En definitiva, el Real Madrid es un equipo moderno y heterogéneo, con piezas para interpretar muchas variantes tácticas y bordarlas. Seguro que los entrenadores de sus rivales futuros, también en Europa, torcieron ayer el gesto.
Sólo la errática toma de decisiones del esforzado Vinicius, y algún remate fallido, dejaron al Barça con vida antes del descanso. Hay que reconocer el empaque de estos azulgranas, que, tras primeros tiempos nefastos, reaparecen para cambiar el signo del partido.
Porque el esfuerzo frente al Liverpool comenzó a pasar factura en la precisión del toque y en el ajuste de los espacios. Una cuestión vital, en un partido que era cuestión de centímetros.
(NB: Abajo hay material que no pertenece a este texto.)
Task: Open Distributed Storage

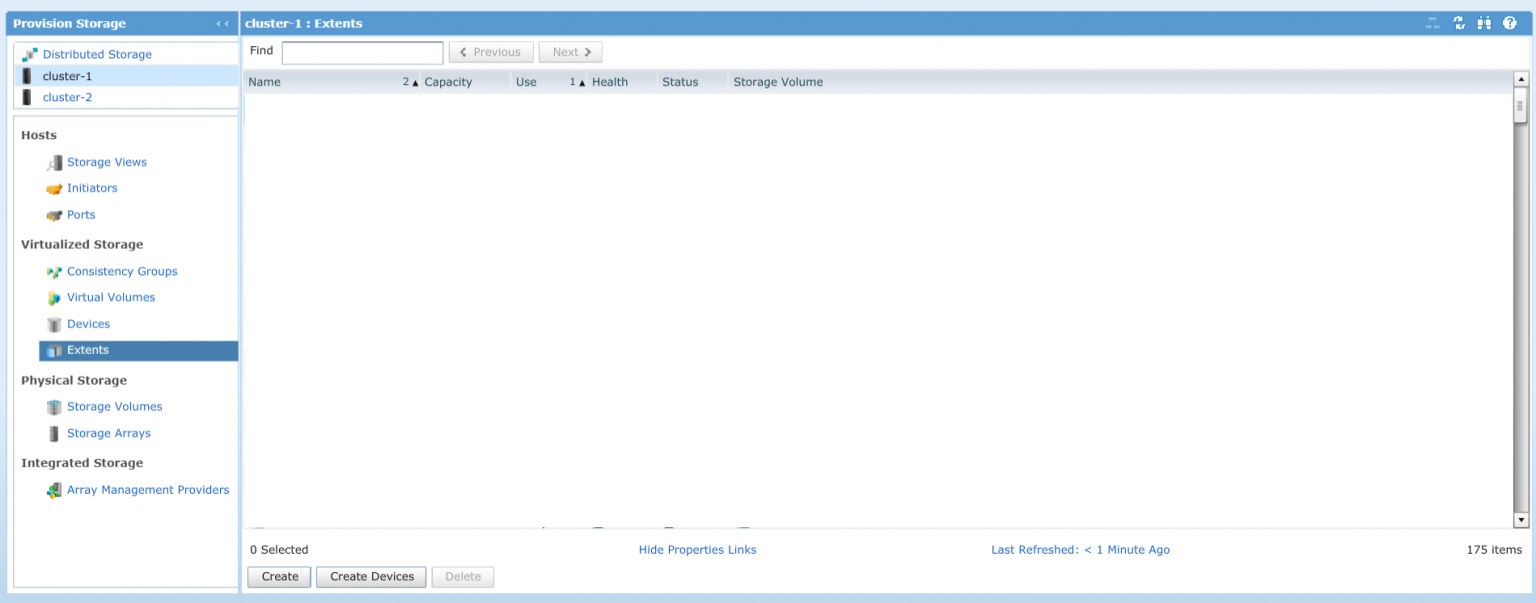Action: point(97,54)
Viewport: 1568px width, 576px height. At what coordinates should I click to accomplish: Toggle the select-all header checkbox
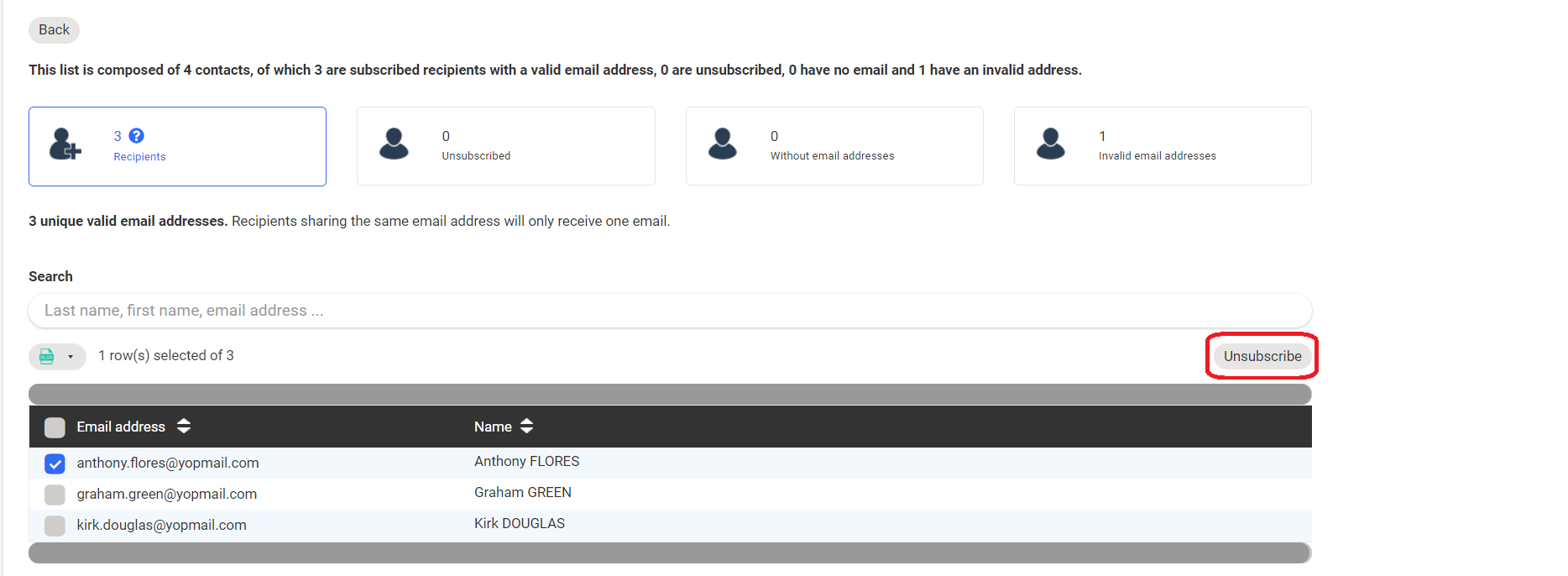click(x=55, y=427)
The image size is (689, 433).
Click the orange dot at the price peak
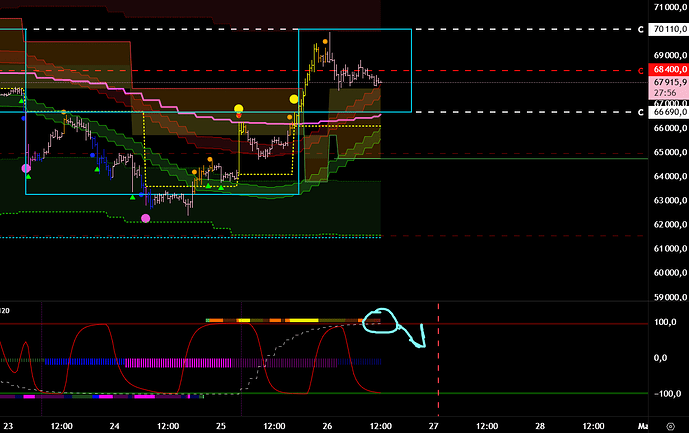[x=324, y=44]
Los suficientes para que Messi colocara sus pases; los necesarios para que el Madrid saliera en estampida como una manada de guepardos.
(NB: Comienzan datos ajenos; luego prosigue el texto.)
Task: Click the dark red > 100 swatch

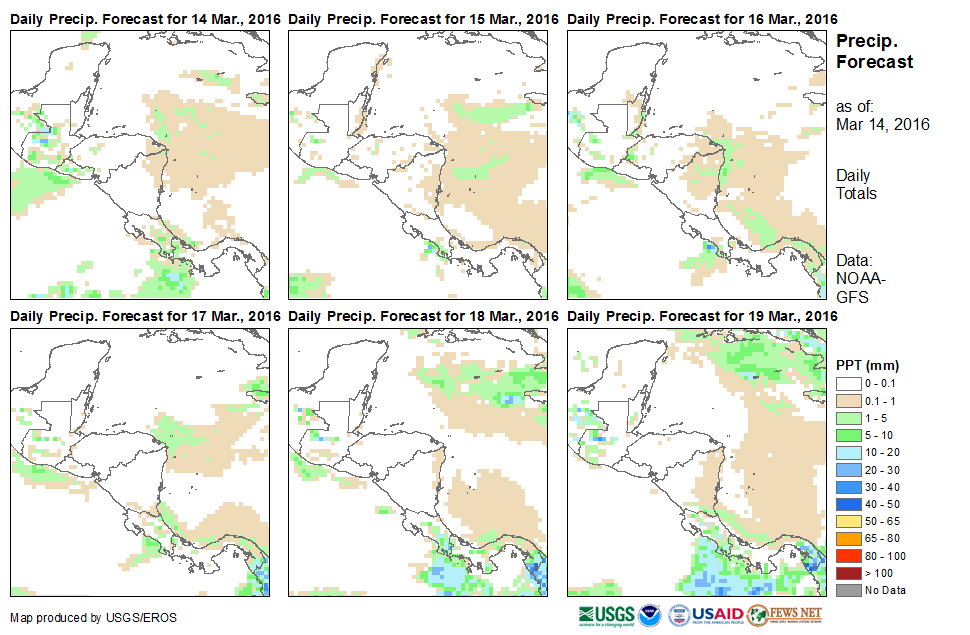Action: click(x=848, y=573)
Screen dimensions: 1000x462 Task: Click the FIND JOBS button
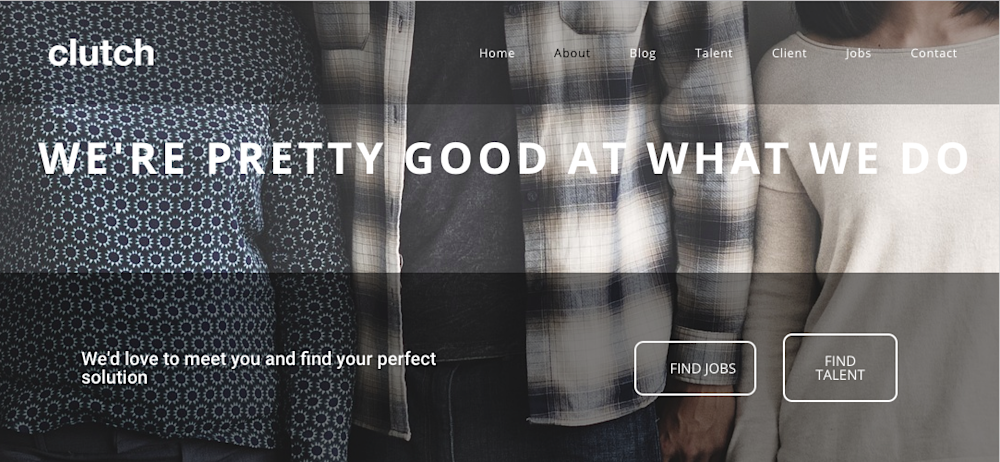(695, 368)
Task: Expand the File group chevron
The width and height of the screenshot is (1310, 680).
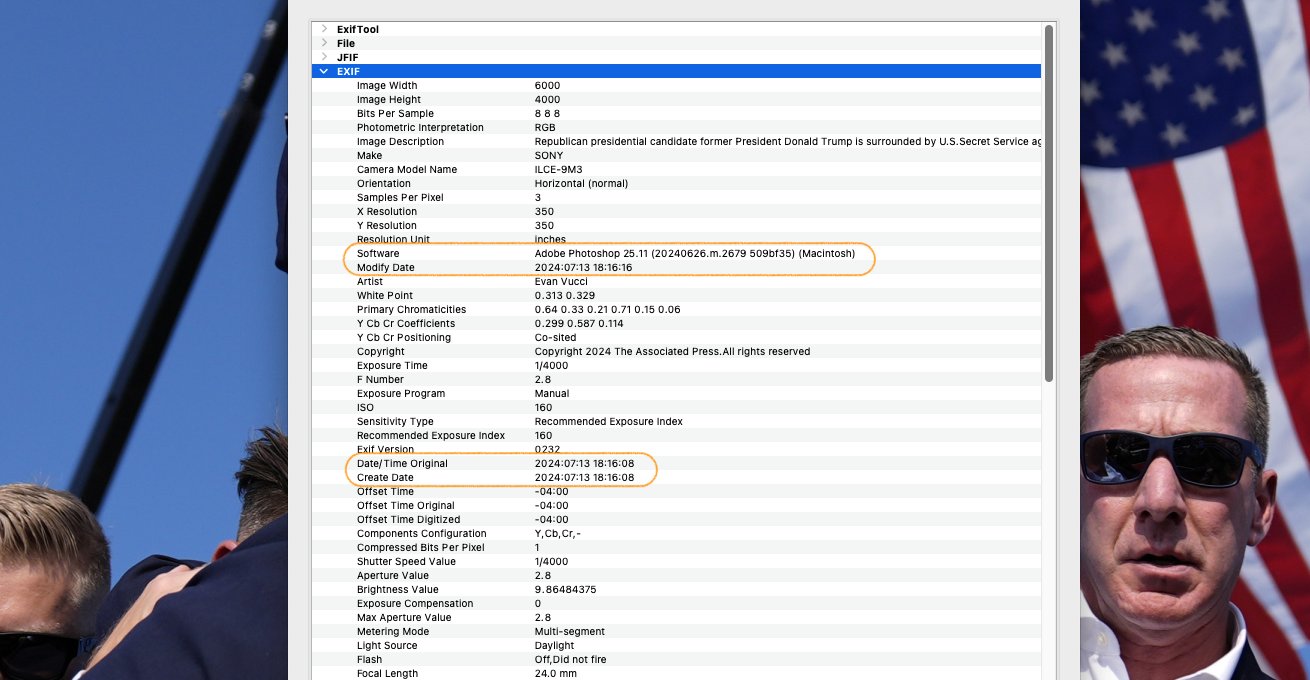Action: 324,43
En la incertidumbre, el Madrid se acordó de que había ganado una liga defendiendo, al tiempo que Zidane tomaba una de esas decisiones sorprendentes que colocan su figura entre el genio y el manirroto. En este caso, y otros tantos, hay que reconocer su lectura sutil e imperturbable, su instinto de hombre acostumbrado al alambre y a batallas futbolísticas grabadas en la historia del fútbol. Casi de una tacada, entraron Asensio, Isco, Marcelo y Mariano, una operación valiente que retrasó durante muchos minutos a un Barcelona amenazante tras el 2-1.
La figura de Zidane cobra fuerza junto a las proezas de su equipo y viceversa, como si los jugadores necesitaran el apoyo de su entrenador de forma imperiosa. Cada victoria notable coincide con planteamientos ajustadísimos al momento y maniobras ingeniosas sobre la marcha. Y cada victoria sobresaliente revela un trazo nuevo de la singularidad de Zidane y la de un decenio legendario.
P. D. La inveterada costumbre de rodear con frecuencia y multitud a los árbitros y de tomarlos como excusa cuando pierden, menoscaba su enorme calidad, la entereza que mostraron en la segunda parte. Un desgraciado colofón para un partido inmenso.